Indonesiadaily.net — Indonesia Police Watch (IPW) mendesak Kapolri Jenderal Polisi Listyo Sigit Prabowo melakukan ‘bedol deso’ pejabat dan tenaga pendidik (gadik) di Sekolah Pembentukan Perwira (Setukpa) Polri. Desakan ini mencuat karena adanya indikasi pemerasan dan pungutan liar (pungli) terhadap siswa calon inspektur polisi.
Dari informasi yang diterima IPW, pihak Paminal Mabes Polri telah menyita uang sebesar Rp1,5 miliar sebagai barang bukti. Uang tersebut merupakan iuran atau pungutan dari siswa pendidikan Setukpa gelombang pertama tahun 2024.
Menurut Ketua IPW, Teguh Sugeng Santoso (STS), pembentukan para calon perwira dimulai dari Setukpa. Di mana akan menghasilkan para perwira polisi yang profesional.
“Pendidikan Setukpa adalah sekolah kedinasan Polri yang bertugas untuk menyelenggarakan fungsi pembentukan perwira Polri yang bersumber dari bintara Polri. Saat ini, jumlah siswa yang mengikuti pendidikan angkatan 53 gelombang pertama tahun anggaran 2024 sebanyak 2.000 siswa,” ungkap STS Ketua IPW kepada Indonesiadaily.net, Sabtu 24 Agustus 2024.
Selain itu, jumlah siswa tersebut terdiri dari 1.900 polisi laki-laki (Polki) dan 100 polisi wanita (polwan). Mereka masuk melalui jalur kuota khusus dan penghargaan sebanyak 1.200 siswa dan 800 siswa lainnya melalui seleksi reguler.

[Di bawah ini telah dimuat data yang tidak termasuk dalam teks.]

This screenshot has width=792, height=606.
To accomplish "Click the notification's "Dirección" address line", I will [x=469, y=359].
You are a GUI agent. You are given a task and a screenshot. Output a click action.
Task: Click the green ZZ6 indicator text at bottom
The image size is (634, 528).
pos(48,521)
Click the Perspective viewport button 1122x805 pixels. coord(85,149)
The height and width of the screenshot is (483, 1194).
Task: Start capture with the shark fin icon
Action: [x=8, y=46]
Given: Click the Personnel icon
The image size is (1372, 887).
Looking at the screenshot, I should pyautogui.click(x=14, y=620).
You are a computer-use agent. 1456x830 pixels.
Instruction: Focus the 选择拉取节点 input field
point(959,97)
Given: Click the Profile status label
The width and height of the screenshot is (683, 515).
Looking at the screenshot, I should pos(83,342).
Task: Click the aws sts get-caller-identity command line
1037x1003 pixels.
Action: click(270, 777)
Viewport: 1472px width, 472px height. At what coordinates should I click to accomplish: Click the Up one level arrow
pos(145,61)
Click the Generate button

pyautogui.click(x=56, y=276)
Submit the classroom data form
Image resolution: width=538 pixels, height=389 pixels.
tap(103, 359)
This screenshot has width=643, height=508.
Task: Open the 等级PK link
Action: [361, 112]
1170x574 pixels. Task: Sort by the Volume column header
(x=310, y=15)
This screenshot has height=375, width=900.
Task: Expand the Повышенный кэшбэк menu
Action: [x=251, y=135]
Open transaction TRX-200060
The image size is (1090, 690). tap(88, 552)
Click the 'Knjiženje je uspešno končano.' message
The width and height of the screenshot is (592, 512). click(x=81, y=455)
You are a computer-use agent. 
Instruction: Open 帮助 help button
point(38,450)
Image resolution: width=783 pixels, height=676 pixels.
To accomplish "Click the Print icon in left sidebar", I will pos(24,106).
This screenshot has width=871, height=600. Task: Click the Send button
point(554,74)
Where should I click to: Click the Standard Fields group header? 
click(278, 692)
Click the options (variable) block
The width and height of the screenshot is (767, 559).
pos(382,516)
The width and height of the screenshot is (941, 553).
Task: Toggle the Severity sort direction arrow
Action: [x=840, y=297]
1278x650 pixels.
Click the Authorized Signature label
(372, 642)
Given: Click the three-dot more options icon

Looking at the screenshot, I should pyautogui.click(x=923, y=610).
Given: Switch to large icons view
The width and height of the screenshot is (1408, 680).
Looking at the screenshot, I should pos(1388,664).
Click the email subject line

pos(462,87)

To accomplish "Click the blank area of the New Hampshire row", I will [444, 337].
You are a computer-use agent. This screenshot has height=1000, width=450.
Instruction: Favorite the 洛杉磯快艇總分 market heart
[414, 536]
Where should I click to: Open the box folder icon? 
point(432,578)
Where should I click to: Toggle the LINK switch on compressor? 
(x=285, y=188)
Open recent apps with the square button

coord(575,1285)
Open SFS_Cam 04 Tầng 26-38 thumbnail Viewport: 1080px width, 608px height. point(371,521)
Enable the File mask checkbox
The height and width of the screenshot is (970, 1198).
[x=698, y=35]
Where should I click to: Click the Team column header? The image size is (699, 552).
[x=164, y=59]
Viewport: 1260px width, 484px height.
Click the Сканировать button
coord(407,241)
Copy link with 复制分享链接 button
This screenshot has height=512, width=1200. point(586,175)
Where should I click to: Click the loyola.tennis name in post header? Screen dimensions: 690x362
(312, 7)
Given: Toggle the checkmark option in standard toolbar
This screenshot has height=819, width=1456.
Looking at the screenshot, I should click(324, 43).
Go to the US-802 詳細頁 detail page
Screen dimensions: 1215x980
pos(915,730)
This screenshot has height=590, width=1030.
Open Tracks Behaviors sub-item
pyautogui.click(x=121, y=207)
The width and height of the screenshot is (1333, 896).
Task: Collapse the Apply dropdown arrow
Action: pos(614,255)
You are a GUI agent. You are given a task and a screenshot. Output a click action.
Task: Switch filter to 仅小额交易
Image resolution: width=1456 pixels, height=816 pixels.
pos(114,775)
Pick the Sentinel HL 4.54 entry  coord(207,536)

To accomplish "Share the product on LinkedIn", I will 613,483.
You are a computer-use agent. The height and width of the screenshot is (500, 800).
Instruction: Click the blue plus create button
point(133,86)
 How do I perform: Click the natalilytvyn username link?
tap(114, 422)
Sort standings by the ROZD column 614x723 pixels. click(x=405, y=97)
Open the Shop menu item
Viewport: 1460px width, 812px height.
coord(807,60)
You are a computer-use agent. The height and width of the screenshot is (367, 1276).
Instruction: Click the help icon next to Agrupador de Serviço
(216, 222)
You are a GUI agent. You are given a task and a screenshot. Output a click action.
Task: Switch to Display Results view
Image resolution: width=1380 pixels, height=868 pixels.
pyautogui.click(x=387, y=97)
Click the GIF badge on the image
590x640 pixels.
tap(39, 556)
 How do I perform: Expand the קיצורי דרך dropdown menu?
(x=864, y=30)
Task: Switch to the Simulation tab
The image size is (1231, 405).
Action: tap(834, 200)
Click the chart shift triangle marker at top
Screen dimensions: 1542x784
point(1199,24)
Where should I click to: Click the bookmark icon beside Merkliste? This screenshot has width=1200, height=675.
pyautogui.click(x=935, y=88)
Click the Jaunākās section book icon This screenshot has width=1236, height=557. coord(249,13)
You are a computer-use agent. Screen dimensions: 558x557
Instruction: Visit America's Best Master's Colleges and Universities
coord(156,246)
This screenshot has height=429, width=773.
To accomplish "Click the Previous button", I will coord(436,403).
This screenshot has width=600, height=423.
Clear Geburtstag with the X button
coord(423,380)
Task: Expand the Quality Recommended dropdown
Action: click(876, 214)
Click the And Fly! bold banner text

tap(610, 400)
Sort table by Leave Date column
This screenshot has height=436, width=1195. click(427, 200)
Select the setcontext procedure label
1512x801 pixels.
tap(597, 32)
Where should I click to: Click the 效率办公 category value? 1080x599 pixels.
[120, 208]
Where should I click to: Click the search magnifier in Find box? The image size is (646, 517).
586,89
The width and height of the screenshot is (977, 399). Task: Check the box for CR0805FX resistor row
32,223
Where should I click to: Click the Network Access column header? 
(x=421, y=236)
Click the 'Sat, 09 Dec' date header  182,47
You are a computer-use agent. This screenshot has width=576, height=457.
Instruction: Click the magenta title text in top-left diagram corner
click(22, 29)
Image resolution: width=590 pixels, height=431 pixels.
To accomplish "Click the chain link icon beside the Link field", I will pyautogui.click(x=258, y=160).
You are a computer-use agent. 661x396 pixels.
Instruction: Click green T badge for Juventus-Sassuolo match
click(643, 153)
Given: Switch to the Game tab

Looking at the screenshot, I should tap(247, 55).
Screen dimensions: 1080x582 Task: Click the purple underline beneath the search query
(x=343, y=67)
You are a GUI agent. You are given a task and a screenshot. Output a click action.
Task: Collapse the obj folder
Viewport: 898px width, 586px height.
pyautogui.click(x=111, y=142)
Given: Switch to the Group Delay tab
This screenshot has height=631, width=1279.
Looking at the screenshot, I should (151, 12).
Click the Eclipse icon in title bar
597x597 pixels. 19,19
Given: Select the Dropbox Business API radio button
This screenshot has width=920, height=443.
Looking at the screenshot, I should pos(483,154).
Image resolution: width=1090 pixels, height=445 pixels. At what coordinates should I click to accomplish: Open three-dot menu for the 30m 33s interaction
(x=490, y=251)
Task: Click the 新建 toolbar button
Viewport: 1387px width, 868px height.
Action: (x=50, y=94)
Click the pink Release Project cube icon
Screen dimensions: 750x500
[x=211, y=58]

“Diduga, dalam mendapatkan kuota khusus atau penghargaan saat seleksi, mereka rata-rata menghabiskan uang sekitar Rp600 juta sampai paling tinggi mencapai Rp1,5 miliar,” imbuhnya.
“Tidak hanya itu saja para siswa itu menjalani pendidikan sejak 18 April 2024 sampai 15 Agustus 2024. Diduga, selama tiga bulan menjalani pendidikan, mereka sudah mengeluarkan uang sekitar Rp100 juta per orang sebagai uang iuran atau pungutan. Kalau ditotal, perputaran uang dari siswa anggota bintara Polri untuk pendidikan perwira tersebut berkisar Rp240 miliar,” papar STS.
Para siswa bintara itu dipungut uangnya untuk iuran menembak Rp300 ribu, iuran judo Rp500 ribu, iuran SAR Rp300 ribu, iuran ekspedisi darat Rp500 ribu, iuran untuk tenaga pendidik Rp1 juta, uang izin khusus antara Rp10 juta sampai Rp15 juta.
Ada lagi iuran untuk pola pengasuhan sebesar Rp200 ribu, sumbangan pendamping yang meminta fasilitas hotel, mobil dan rekreasi Rp1,3 juta per siswa, iuran gladi wirottama Rp1 juta, iuran batalyon Rp1 juta, iuran resimen Rp17 juta, iuran koperasi Rp14 juta, pembayaran produk karya perorangan melalui pihak ketiga (prokap) Rp20 juta.
Anehnya, iuran untuk batalyon dan resimen itu harus ditransfer ke warga sipil pengusaha transportasi dengan rekening atas nama Dinar. Diduga uang itu mengalir ke pejabat utama di Setukpa Polri.
“Oleh karenanya, IPW mendorong kepada Kapolri Jenderal Listyo Sigit Prabowo menurunkan tim khusus yang terdiri dari Itwasum Polri dan Propam Polri untuk mengusut tuntas dugaan pungutan liar dan pemerasan terhadap bintara Polri yang melaksanakan pendidikan di Setukpa Polri sesuai dengan prinsip “BETAH” (Bersih, transparan, akuntabel, dan humanis),” ungkap STS.
“Hal ini untuk mengantisipasi kinerja anggota Polri ke depan agar bekerja sesuai tugas dan fungsinya yakni profesional, prosedural, dan akuntabel tanpa penyimpangan dan penyalahgunaan wewenang. Sebab, jangan sampai mereka yang sudah melaksanakan pendidikan dan menjadi perwira juga melakukan hal yang sama yakni pemerasan dan pungutan liar terhadap masyarakat,” imbuhnya.